## Text for analysis
The nation’s biggest community foundation just got a lot bigger as Nicholas and Jill Woodman, founders of the GoPro high-tech camera company, on Thursday announced they had donated $500-million to the Silicon Valley Community Foundation.
This new infusion of money pushes the community foundation’s assets up to just over $6-billion, said Emmett Carson, chief executive of the Silicon Valley Community Foundation.
The foundation has been growing fast in part because Mark Zuckerberg, and is wife, Priscilla Chan gave the fund stock valued at nearly $1-billion last year, after having donated $500-million in 2012.
The Woodmans said they had transferred about 5.8 million shares of GoPro to the community foundation on Tuesday to start a new donor-advised fund they are calling the Jill + Nicholas Woodman Foundation. The gift caught investors by surprise and drove the GoPro share price down.
Unclear Where Money Will Go
Mr. Carson said the Woodmans have not yet said what causes they will support through their fund, and Mr. Carson declined to discuss details about whether the couple will support local nonprofits.
“The foundation tries to meet donors where they are in fulfilling their charitable interests, whatever they might be,” said Mr. Carson. “And they are often overlapping and interconnected charitable interests.”
He did, however, say that the needs in Silicon Valley are great and run the gamut from education issues—40 percent of third graders in San Mateo and Santa Clara counties don’t read at a proficient level—to affordable housing, transportation, and environmental issues. But he stressed that the community foundation leaves it up to donors to decide where to direct their philanthropy.
“My own personal feeling is that I applaud philanthropists and donors who care about the human condition, to make it better wherever it occurs,” said Mr. Carson. “I would hope that things like the Ebola virus today tell us that just thinking about our own backyard can have devastating consequences if we only think what’s over there is over there and we don’t recognize humanity is interconnected. So I believe donors can be local, national, and global in their interests and concerns, and those things aren’t in conflict. It’s not a zero-sum game.”

(Collected data)
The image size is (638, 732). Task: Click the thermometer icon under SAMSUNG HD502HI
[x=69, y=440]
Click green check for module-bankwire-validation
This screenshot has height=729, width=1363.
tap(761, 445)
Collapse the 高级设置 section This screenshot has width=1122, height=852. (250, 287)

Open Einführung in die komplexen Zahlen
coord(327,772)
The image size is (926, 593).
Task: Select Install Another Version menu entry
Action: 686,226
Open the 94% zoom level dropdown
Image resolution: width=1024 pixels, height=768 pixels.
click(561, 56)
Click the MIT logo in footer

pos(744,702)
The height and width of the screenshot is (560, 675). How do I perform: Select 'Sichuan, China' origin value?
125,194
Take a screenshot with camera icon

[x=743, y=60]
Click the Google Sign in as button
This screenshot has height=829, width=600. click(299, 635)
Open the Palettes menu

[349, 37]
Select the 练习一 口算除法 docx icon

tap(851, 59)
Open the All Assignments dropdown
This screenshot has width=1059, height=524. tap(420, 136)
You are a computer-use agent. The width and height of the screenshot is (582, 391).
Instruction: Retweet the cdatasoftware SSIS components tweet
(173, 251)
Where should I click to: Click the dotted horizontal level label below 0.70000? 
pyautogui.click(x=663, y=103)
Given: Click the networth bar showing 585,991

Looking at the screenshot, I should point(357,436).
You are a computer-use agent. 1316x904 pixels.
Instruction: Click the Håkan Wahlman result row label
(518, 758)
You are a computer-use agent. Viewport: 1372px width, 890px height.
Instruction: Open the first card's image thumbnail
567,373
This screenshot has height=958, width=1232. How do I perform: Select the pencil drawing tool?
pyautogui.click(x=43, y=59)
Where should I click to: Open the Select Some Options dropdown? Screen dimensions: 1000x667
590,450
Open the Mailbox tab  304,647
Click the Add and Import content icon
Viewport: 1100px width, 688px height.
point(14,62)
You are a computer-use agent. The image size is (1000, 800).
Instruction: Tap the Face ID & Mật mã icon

## Directions for this task
Update the article on the Woodmans' gift from "He did, however, say" to "direct their philanthropy.", changing "transportation" to "public transit".

## Response
He did, however, say that the needs in Silicon Valley are great and run the gamut from education issues—40 percent of third graders in San Mateo and Santa Clara counties don’t read at a proficient level—to affordable housing, public transit, and environmental issues. But he stressed that the community foundation leaves it up to donors to decide where to direct their philanthropy.